Problem to solve: I'd like the line containing "Select the Default" and each line that follows, through the last line of the material, set down exactly as they are, and no others.

Data to process:
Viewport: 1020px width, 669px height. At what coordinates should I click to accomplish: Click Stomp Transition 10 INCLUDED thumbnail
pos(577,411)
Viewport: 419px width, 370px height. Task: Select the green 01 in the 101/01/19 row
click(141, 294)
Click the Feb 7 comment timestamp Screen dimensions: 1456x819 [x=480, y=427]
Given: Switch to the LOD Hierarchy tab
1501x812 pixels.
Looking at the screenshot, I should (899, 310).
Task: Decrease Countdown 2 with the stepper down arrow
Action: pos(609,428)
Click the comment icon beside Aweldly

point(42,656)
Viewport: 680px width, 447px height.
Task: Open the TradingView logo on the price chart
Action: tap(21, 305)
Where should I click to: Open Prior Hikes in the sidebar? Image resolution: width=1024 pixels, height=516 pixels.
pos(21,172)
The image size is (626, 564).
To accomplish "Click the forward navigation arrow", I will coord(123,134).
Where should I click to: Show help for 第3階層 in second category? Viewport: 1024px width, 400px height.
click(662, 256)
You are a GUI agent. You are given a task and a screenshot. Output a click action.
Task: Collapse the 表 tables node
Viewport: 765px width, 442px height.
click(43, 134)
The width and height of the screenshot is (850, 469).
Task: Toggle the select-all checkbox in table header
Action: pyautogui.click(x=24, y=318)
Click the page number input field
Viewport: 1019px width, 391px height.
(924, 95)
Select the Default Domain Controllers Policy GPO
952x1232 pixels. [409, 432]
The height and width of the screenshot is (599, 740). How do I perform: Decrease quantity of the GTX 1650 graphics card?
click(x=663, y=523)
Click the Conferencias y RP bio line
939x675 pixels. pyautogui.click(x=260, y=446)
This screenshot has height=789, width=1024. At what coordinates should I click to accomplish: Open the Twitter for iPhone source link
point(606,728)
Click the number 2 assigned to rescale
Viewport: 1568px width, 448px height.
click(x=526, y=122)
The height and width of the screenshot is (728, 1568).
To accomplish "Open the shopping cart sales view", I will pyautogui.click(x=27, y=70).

Answer to this problem:
Select the Default Domain Controllers Policy GPO
952x1232 pixels. [409, 432]
The height and width of the screenshot is (599, 740). How do I perform: Decrease quantity of the GTX 1650 graphics card?
click(x=663, y=523)
Click the Conferencias y RP bio line
939x675 pixels. pyautogui.click(x=260, y=446)
This screenshot has height=789, width=1024. At what coordinates should I click to accomplish: Open the Twitter for iPhone source link
point(606,728)
Click the number 2 assigned to rescale
Viewport: 1568px width, 448px height.
click(x=526, y=122)
The height and width of the screenshot is (728, 1568).
To accomplish "Open the shopping cart sales view", I will pyautogui.click(x=27, y=70).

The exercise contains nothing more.